Потому, что это слово ничего не значит.
Или скорее потому, что значит очень много, но конкретно – ничего. Или потому, что может выразить и свое прямое значение, и совершенно противоположное, в зависимости от контекста, употребления и интонации. Со словом red («красный») такой номер не пройдет, знаете ли. Никакой интонацией вы не сделаете из красного зеленое или хотя бы не красное. А вот nice может означать «приятный», «занимательный», «миловидный», «подходящий», «стоящий» и даже, если уж совсем приспичит, «милый» и «славный». Но в то же время среди его значений находим «отвратительный», «противный», «неприятный», «дурной», «несносный» и еще с десяток нехороших качеств. Почему у него это получается? Как раз потому, что, в отличие от прилагательного «красный», у него нет четко очерченного основного значения. Если я говорю вам, что воздушный шар красный, вы достаточно четко представляете себе спектр его возможных окрасок. Но если я скажу, что он «хорошенький», то… что?
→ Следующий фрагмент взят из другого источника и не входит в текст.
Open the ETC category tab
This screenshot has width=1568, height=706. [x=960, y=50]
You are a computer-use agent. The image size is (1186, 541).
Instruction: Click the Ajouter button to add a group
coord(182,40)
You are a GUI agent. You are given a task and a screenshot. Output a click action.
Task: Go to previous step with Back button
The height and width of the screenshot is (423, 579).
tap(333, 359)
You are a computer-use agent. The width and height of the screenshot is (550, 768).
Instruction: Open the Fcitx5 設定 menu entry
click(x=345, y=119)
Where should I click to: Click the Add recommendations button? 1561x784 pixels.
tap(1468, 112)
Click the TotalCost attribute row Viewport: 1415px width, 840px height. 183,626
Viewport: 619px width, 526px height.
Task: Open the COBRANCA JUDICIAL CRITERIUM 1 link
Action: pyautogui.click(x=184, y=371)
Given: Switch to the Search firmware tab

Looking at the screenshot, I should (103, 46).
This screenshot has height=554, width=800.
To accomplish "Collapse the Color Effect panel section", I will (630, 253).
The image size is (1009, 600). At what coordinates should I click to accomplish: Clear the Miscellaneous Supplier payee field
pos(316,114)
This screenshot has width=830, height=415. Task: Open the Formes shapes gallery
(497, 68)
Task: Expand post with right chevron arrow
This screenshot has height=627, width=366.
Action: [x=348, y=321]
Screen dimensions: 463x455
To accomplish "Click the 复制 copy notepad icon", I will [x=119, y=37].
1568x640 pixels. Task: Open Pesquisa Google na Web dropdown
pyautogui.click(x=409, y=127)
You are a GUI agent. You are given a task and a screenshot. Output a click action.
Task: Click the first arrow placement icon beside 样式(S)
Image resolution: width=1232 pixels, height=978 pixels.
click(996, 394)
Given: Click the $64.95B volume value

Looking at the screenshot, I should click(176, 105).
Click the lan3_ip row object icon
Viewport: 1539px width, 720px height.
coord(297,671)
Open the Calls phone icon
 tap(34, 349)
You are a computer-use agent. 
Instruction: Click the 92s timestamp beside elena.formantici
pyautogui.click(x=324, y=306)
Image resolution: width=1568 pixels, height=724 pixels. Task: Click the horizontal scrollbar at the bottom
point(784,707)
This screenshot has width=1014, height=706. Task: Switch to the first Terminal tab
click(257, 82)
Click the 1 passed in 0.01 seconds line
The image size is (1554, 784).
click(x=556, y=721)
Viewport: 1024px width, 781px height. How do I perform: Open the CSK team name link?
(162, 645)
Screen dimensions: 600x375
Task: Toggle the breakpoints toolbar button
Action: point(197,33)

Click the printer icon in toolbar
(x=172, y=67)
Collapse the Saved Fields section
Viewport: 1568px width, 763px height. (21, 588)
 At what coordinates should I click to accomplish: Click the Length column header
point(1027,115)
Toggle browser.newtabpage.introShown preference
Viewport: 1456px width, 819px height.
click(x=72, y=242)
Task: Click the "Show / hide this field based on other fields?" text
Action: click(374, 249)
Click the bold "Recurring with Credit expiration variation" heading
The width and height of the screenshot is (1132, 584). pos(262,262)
Вспомним известное, хотя часто неверно цитируемое высказывание видного литературного критика Оливера Харди: «Ну и в хорошенькое дело вы меня снова впутали!» Мы чаще помним его в варианте «дело – первый сорт» (fine mess), но очевидно, что так он никогда не говорил. Как вы думаете, он действительно имеет в виду «хорошенькое»? Или все-таки «жуткое», «ужасное», «крайне неприятное», «отвратительное»? Если вы – комик Стэн Лорен и ваш коротенький и толстый приятель говорит вам такое, верите ли вы, что это комплимент? Я бы никогда так не подумал. И любой, кто ходил на свидание с незнакомым человеком, понимает, что значит nice в такой ситуации: ты парень (девушка), конечно, симпатичный (симпатичная), но приз за красоту вряд ли тебе светит.Таково одно из хемингуэевских прилагательных, nice
. Таковы же у него pretty («приятный», «значительный») и good («хороший», «милый»). Они имеют такое значение, какое вы им придаете. Его проза – это искусство невысказанного. Подчас читатели принимают простоту его слова за простоту мысли. И этим ставят себя под удар. Роберт Фрост, еще один обманчиво «простой» автор, говорил, что его стихи написаны в форме «притч, так что их не услышат “не те” люди и тем спасутся». Это замечание, хм… славно описывает стиль Хемингуэя.Фолкнер фонтанирует информацией и изысками, Хемингуэю нет равных в намеках и недоговоренностях. Но и Хемингуэй, и Фолкнер требуют от читателя сотрудничества в создании значения. Не всегда мы можем причислять этих писателей к одной партии, но в этом пункте они почти полностью сходятся. Достоверен ли повествователь (или герой)? Прост ли? Ироничен? Саркастичен? Насколько? Что это значит? Вы легко заметите, сколько возни с одним только nice,
которое можно употребить в любом из более чем десятка его значений или в каком-нибудь совершенно противоположном. Такие же точные решения нужно принимать в отношении «мрачного, измученного, полного изумления» голоса или «торжествующего» праха. Как бы они звучали, выглядели?В этот-то момент чтение и становится активным элементом создания значения. Да, писатель помещает слова на страницу, но это лишь полдела. В этом взаимодействии мы не пассивные получатели информации. Скорее мы берем слова и делаем из них нечто понятное, вытаскиваем на свет божий значения, выстраиваем ассоциации, вслушиваемся в отзвуки и косвенные намеки. Без писателей, естественно, мы не можем этого сделать. Но и они без нас этого не могут. Это вовсе не философская загадка о том, слышен ли звук дерева, падающего в лесу, если рядом никого нет. Роман без читателей все равно роман. У него есть значение. Потому что есть (или был) хотя бы один читатель: человек, который его написал. Однако диапазон его значений крайне ограничен. Чем больше читателей, тем больше значений. Это знает любой, когда-либо преподававший литературу. Это знают и читательские кружки, хотя их отдельные участники могут этого и не осознавать. Если бы роман мог иметь лишь одно значение, вложенное в него автором, то все читатели пассивно приняли бы это значение или целиком, или столько, сколько могли бы. Не было бы необходимости в курсах литературы или дискуссионных группах по одной простой причине: те из вас, кто не понял значения, просто были недостаточно сообразительными. Иногда именно так мыслят студенты, только приступающие к изучению литературы. Приходя в класс, они первым делом спрашивают: «Но что все это значит?» – как будто «это» может значить только что-то одно или как будто мое прочтение – единственная законная версия текста. И конечно, не появилось бы никаких научных журналов или монографий, необходимых при изучении литературы. Да, это не самый плохой из известных вам исходов, но вы меня поняли.